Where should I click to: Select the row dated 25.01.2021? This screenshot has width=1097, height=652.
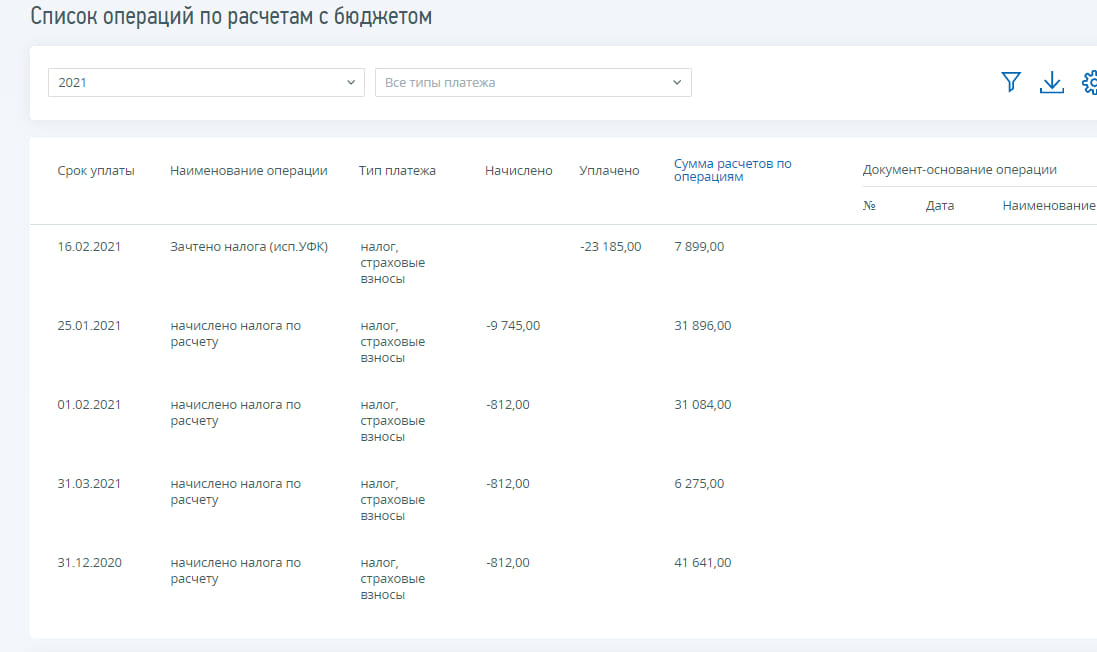89,326
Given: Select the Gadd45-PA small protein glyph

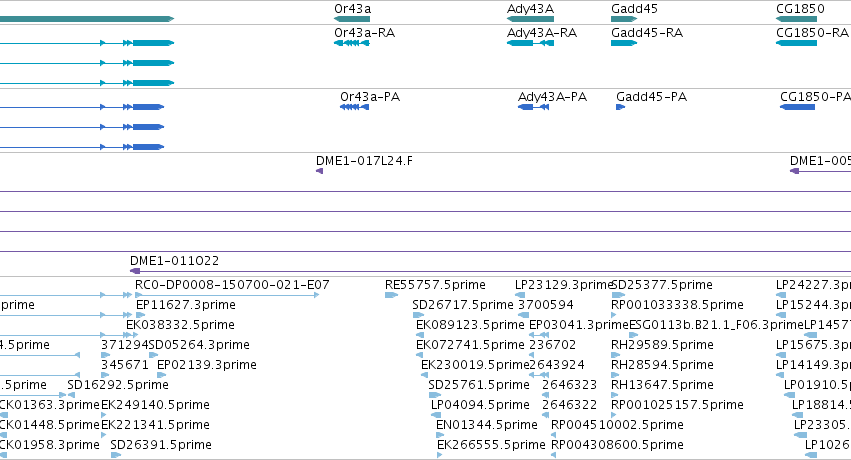Looking at the screenshot, I should (x=620, y=107).
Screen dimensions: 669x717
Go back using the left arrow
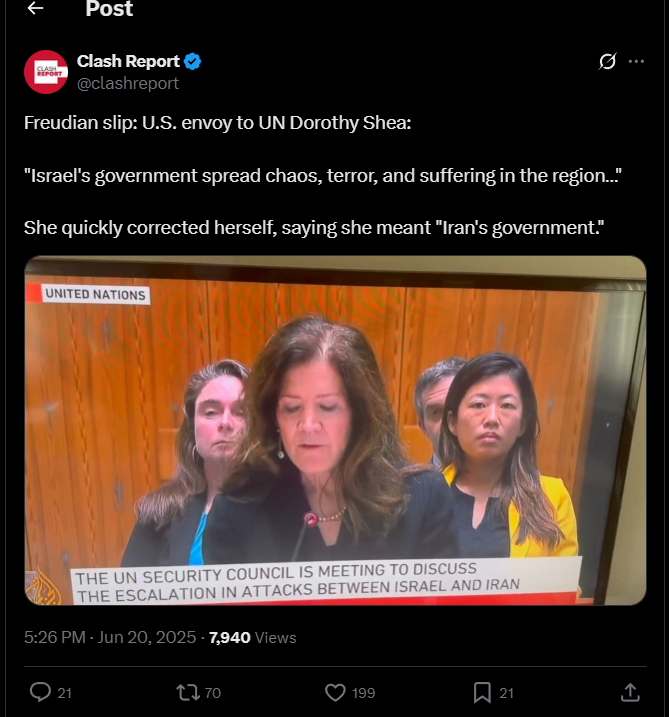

*****

*PROBLEM STATEMENT*:
Take the lines from the one holding "Screen dimensions: 669x717" through the final line of the records above and output them exactly, both ends included, excluding pictures.

*SOLUTION TO THE EXERCISE*:
Screen dimensions: 669x717
Go back using the left arrow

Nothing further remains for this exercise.